Das Thema bleibt jedoch kontrovers. "Tesla hat sich mit vielen Innovationen rund um autonomes Fahren weit nach vorne gewagt, ist dabei aber auch nicht unerhebliche Risiken eingegangen", sagt Experte Stefan Bratzel vom Center of Automotive Management. Mit dem Fahrerassistenzsystem seien bei den Kunden hohe Erwartungen geschürt worden - vielleicht zu hohe. Musk selber betonte im "Wall Street Journal", Tesla haben keine Pläne, das "Autopilot"-System abzustellen - weil es "unterm Strich" Leben rette.Auch wenn noch nicht absehbar ist, welche Folgen der Autopilot-Unfall haben wird: Für Musk kommt er zur Unzeit. Der 45-Jährige, der neben Tesla unter anderem auch noch das Raumfahrt-Unternehmen SpaceX führt, erlebt ohnehin schon einen stressigen Sommer. Im Mai kündigte Musk an, mit Tesla den angeschlagenen Ökostrom-Spezialisten SolarCity übernehmen zu wollen - bei dem zwei Cousins involviert sind und er selbst größter Anteilseigner ist. Kritiker witterten Vetternwirtschaft. Der Großinvestor Jim Chanos bezeichnete den geplanten Deal als "schlimmstes Beispiel für schamlose Unternehmensführung". Dass Chanos von Musk nicht viel hält, war zwar bekannt, der Hedgefonds-Manager wettet auf einen Kursverfall der Tesla-Aktie. Doch auch Experten, die eigentlich wohlgesonnen sind, äußerten sich skeptisch. Musk sei zwar ein Genie, doch "seine Magie zieht nicht mehr", kommentierte Ryan McQueeney von Zacks Investment Research.

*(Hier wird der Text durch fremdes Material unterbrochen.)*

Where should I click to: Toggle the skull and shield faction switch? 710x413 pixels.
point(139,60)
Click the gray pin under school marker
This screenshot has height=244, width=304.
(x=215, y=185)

Die Diskussionen um die Autopilot-Software und die umstrittene SolarCity-Übernahme könnte Musk gelassener sehen, wenn wenigstens die Geschäfte bei Tesla gut laufen würden. Doch im zweiten Quartal enttäuschte der Absatz - weil die Produktion erst zum Ende des Vierteljahrs hochgefahren worden sei und mehr Wagen als sonst noch auf dem Weg zu Kunden stecken, erklärte Tesla. Der Druck ist groß: Ende Juli will die Firma in Nevada eine gigantische Akku-Fabrik einweihen, weitere negative Schlagzeilen kann man nicht gebrauchen. Musk ging am Wochenende bereits in die Gegenoffensive. Er arbeite an einem "Top Secret Tesla Masterplan Part 2" und hoffe, diesen noch in dieser Woche veröffentlichen zu können, teilte Musk nebulös bei Twitter mit. Nun rätseln Anleger und Analysten, was er im Schilde führt. Ein kleiner Erfolg gelang dem von seinen Fans als Visionär gefeierten Unternehmer damit aber bereits - die Tesla-Aktie stieg zu Wochenbeginn zeitweise um über vier Prozent.